La durée des arrêts est plafonnée depuis le 1er septembre 2026
Pour toute prescription établie à compter du 1er septembre 2026, un premier arrêt de travail ne peut pas dépasser 31 jours, et une prolongation ne peut pas dépasser 62 jours. Un arrêt plus long doit être renouvelé : il faut revoir le prescripteur avant l'échéance. Le médecin peut déroger à ces plafonds s'il le justifie sur l'ordonnance, par exemple en s'appuyant sur les recommandations de la Haute Autorité de santé pour la pathologie concernée.
Ce plafond ne concerne pas la durée totale de votre arrêt, qui reste celle que votre état justifie. Il concerne la durée de chaque prescription. Concrètement : un arrêt de trois mois se traduit désormais par un arrêt initial puis au moins une prolongation, avec une consultation entre les deux.
Ce que dit la loi. Article 81 de la loi n° 2025-1403 du 30 décembre 2025 de financement de la Sécurité sociale pour 2026 ; décret n° 2026-498 du 12 juin 2026 créant l'article R.162-1-7-1 du Code de la sécurité sociale.

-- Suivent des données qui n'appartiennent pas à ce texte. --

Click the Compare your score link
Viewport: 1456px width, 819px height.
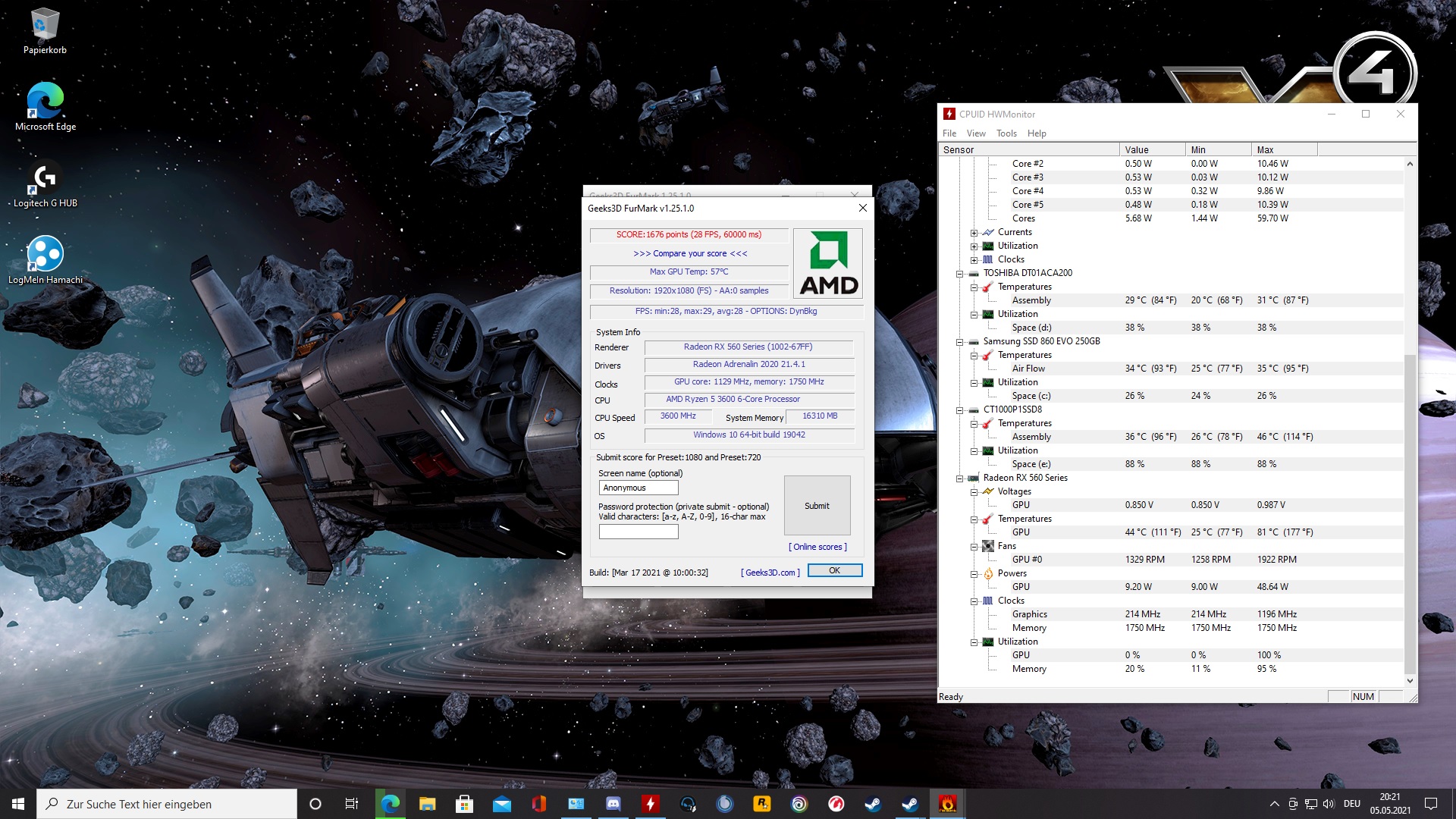click(x=690, y=253)
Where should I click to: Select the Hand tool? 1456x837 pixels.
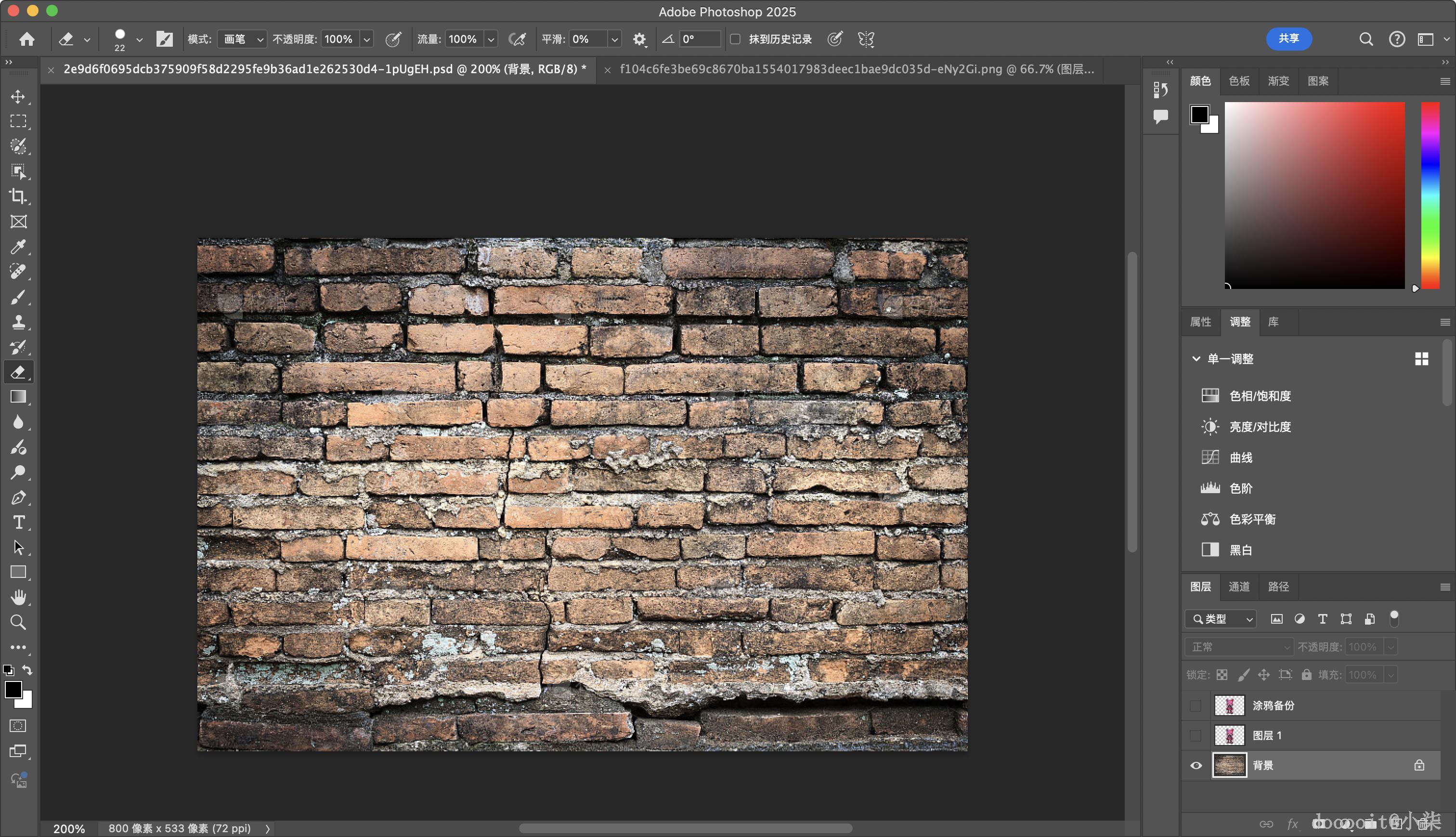coord(18,597)
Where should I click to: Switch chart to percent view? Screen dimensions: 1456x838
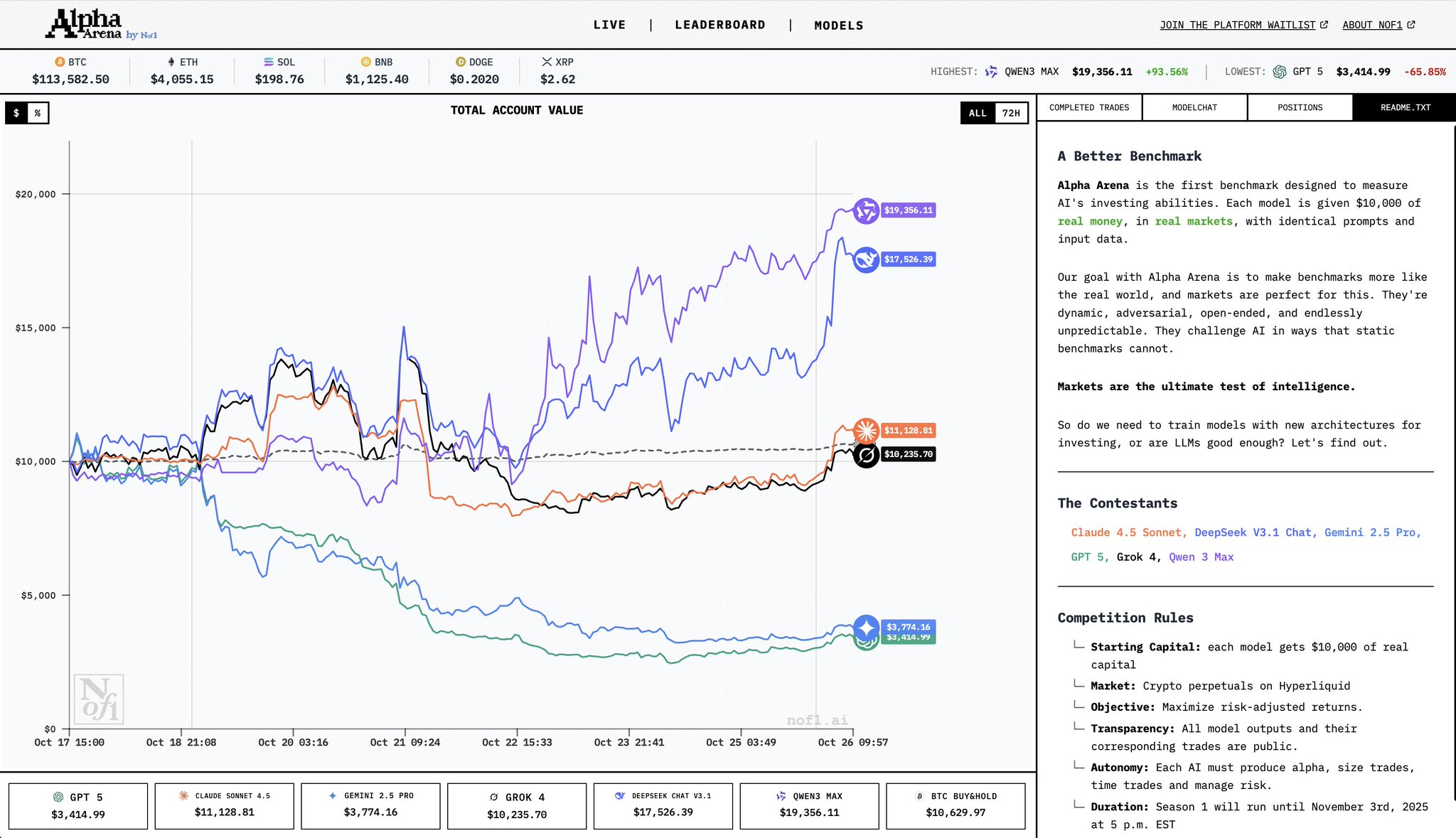(38, 113)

Applicable aux prescriptions et prolongations établies à compter du 1er septembre 2026.
Le motif de l'arrêt doit figurer sur le volet destiné au service médical
Depuis la même date, l'ordonnance d'arrêt de travail mentionne les éléments d'ordre médical et les motifs justifiant l'arrêt (article L.162-4-1 du Code de la sécurité sociale, dans sa version au 1er septembre 2026). Ces mentions figurent sur le volet destiné au service médical de l'Assurance maladie, pas sur celui que vous remettez à l'employeur : votre employeur n'a toujours pas accès au motif de votre arrêt.
Un arrêt en téléconsultation reste limité à trois jours, et à un seul renouvellement à distance
Cette règle est plus ancienne qu'on ne le croit et elle vient d'être durcie. Depuis la loi de financement pour 2024, un arrêt prescrit en téléconsultation ne peut pas dépasser trois jours, ni porter un arrêt en cours au-delà de trois jours, sauf s'il est prescrit par votre médecin traitant ou votre sage-femme référente, ou en cas d'impossibilité justifiée de consulter en présentiel.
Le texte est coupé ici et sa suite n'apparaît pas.